RequestHandlerBase的handleRequest()方法处理请求：

public void handleRequest(SolrQueryRequest req, SolrQueryResponse rsp) {

    numRequests.incrementAndGet();

    TimerContext timer = requestTimes.time();

    try {

      if(pluginInfo != null && pluginInfo.attributes.containsKey(USEPARAM)) req.getContext().put(USEPARAM,pluginInfo.attributes.get(USEPARAM));

      SolrPluginUtils.setDefaults(this, req, defaults, appends, invariants);

      req.getContext().remove(USEPARAM);

      rsp.setHttpCaching(httpCaching);

      handleRequestBody( req, rsp );

      // count timeouts

      NamedList header = rsp.getResponseHeader();

      if(header != null) {

        Object partialResults = header.get("partialResults");

        boolean timedOut = partialResults == null ? false : (Boolean)partialResults;

        if( timedOut ) {

          numTimeouts.incrementAndGet();

          rsp.setHttpCaching(false);

        }

      }

    } catch (Exception e) {

      if (e instanceof SolrException) {

        SolrException se = (SolrException)e;

        if (se.code() == SolrException.ErrorCode.CONFLICT.code) {

          // TODO: should we allow this to be counted as an error (numErrors++)?

        } else {

          SolrException.log(SolrCore.log,e);

        }

      } else {

        SolrException.log(SolrCore.log,e);

        if (e instanceof SyntaxError) {

          e = new SolrException(SolrException.ErrorCode.BAD_REQUEST, e);

        }

      }

      rsp.setException(e);

      numErrors.incrementAndGet();

    }

    finally {

      timer.stop();

    }

  }

5.具体请求落到各个handler的handleRequestBody()方法，以DataImportHandler为例：

 @Override

  @SuppressWarnings("unchecked")

  public void handleRequestBody(SolrQueryRequest req, SolrQueryResponse rsp)

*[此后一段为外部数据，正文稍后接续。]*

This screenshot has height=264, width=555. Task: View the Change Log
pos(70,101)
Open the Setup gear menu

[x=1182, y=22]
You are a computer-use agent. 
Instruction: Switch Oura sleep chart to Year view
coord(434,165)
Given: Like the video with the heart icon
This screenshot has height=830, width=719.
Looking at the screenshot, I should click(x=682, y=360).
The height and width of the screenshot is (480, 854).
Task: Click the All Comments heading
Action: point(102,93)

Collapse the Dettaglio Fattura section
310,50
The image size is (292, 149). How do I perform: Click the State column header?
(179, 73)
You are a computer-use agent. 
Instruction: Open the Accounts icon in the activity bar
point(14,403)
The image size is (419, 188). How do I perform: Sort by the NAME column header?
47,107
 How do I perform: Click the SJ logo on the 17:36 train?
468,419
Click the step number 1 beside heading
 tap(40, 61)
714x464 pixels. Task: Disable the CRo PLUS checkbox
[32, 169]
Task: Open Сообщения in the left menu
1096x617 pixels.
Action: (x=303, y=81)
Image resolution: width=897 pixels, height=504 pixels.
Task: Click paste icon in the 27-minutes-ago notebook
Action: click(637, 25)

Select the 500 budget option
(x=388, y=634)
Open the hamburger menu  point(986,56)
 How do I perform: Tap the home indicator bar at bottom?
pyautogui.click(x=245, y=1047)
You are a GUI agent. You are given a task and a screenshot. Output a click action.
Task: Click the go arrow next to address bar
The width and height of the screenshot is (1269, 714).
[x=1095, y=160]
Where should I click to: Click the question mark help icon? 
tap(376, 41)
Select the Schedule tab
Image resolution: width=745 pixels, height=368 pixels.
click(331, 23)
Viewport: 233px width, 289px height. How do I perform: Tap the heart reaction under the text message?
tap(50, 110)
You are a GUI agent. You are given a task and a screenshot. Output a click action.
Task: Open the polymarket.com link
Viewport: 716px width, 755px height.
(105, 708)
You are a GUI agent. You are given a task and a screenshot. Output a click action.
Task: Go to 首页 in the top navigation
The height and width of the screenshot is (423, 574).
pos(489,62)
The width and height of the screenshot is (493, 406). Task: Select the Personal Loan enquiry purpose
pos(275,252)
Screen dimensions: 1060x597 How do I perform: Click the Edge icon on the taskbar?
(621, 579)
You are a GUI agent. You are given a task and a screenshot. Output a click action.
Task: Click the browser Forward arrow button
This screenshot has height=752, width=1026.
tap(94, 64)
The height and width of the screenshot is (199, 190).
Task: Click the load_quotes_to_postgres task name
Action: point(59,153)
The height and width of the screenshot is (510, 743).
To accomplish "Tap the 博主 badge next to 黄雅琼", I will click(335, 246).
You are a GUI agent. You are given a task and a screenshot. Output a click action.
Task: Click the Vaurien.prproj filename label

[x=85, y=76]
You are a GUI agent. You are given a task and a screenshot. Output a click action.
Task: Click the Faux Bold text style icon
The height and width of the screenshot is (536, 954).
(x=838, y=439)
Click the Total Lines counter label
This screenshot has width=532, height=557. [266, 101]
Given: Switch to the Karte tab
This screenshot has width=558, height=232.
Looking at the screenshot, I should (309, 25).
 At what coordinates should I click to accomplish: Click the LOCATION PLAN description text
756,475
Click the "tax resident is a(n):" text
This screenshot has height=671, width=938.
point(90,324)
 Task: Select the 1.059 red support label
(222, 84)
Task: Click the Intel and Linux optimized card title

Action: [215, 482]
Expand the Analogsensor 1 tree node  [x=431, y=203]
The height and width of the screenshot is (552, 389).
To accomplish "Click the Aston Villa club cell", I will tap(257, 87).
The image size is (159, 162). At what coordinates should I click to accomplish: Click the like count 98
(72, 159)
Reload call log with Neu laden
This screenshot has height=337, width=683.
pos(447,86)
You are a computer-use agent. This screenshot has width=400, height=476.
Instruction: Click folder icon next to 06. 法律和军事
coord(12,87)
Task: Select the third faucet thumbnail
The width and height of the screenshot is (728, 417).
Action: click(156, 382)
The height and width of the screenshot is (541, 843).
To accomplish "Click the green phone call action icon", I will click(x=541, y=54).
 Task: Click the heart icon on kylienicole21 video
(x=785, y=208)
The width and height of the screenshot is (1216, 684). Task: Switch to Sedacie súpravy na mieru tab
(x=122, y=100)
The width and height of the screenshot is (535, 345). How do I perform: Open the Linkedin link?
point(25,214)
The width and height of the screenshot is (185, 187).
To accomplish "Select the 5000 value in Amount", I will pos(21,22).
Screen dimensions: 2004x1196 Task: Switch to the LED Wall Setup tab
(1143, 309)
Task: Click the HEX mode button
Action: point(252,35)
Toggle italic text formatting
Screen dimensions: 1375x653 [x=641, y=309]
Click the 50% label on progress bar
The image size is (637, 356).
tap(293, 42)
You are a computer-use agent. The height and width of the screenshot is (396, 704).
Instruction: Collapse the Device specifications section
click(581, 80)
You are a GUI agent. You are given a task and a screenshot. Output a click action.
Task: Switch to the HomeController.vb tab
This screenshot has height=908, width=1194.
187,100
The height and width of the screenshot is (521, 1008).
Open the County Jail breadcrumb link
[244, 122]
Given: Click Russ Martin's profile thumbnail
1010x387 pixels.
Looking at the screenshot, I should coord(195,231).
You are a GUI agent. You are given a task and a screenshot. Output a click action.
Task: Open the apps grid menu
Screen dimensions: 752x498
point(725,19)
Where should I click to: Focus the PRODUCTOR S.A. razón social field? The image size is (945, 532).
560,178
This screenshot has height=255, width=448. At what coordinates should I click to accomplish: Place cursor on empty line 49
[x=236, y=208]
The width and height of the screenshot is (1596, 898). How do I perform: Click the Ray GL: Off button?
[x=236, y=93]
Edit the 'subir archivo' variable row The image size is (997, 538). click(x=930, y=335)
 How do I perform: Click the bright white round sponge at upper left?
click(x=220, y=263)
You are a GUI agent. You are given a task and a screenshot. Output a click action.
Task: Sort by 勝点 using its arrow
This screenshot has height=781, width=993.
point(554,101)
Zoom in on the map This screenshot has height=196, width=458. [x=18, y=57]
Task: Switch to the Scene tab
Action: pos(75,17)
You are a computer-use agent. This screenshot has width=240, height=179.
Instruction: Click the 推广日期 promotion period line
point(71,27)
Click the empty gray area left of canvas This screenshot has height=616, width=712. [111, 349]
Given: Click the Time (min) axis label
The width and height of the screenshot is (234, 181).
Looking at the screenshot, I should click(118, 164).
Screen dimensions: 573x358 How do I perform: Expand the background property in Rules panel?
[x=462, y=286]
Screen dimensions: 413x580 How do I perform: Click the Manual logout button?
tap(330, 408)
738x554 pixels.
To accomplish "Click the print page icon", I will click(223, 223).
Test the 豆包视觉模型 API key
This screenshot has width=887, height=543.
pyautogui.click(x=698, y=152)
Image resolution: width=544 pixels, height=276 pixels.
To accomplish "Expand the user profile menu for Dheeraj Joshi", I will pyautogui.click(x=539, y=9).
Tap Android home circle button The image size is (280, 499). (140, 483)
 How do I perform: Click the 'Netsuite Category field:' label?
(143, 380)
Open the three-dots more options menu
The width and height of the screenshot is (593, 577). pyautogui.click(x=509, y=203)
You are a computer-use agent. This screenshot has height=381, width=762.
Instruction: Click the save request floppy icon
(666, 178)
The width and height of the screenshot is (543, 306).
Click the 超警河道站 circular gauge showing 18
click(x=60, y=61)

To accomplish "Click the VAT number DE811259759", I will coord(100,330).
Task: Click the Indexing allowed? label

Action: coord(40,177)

          throws Exception {

    rsp.setHttpCaching(false);

    //TODO: figure out why just the first one is OK...

    ContentStream contentStream = null;

    Iterable<ContentStream> streams = req.getContentStreams();

    if(streams != null){

      for (ContentStream stream : streams) {

          contentStream = stream;

          break;

      }

    }

    SolrParams params = req.getParams();

    NamedList defaultParams = (NamedList) initArgs.get("defaults");

    RequestInfo requestParams = new RequestInfo(req, getParamsMap(params), contentStream);

    String command = requestParams.getCommand();

    if (DataImporter.SHOW_CONF_CMD.equals(command)) {

      String dataConfigFile = params.get("config");

      String dataConfig = params.get("dataConfig");

      if(dataConfigFile != null) {

        dataConfig = SolrWriter.getResourceAsString(req.getCore().getResourceLoader().openResource(dataConfigFile));

      }

      if(dataConfig==null)  {

        rsp.add("status", DataImporter.MSG.NO_CONFIG_FOUND);

      } else {

        // Modify incoming request params to add wt=raw

        ModifiableSolrParams rawParams = new ModifiableSolrParams(req.getParams());

        rawParams.set(CommonParams.WT, "raw");

        req.setParams(rawParams);

        ContentStreamBase content = new ContentStreamBase.StringStream(dataConfig);

        rsp.add(RawResponseWriter.CONTENT, content);

      }

      return;

    }

    rsp.add("initArgs", initArgs);

    String message = "";

    if (command != null) {

      rsp.add("command", command);

    }

    // If importer is still null

    if (importer == null) {

      rsp.add("status", DataImporter.MSG.NO_INIT);

      return;

    }

    if (command != null && DataImporter.ABORT_CMD.equals(command)) {

      importer.runCmd(requestParams, null);

    } else if (importer.isBusy()) {

      message = DataImporter.MSG.CMD_RUNNING;

    } else if (command != null) {

      if (DataImporter.FULL_IMPORT_CMD.equals(command)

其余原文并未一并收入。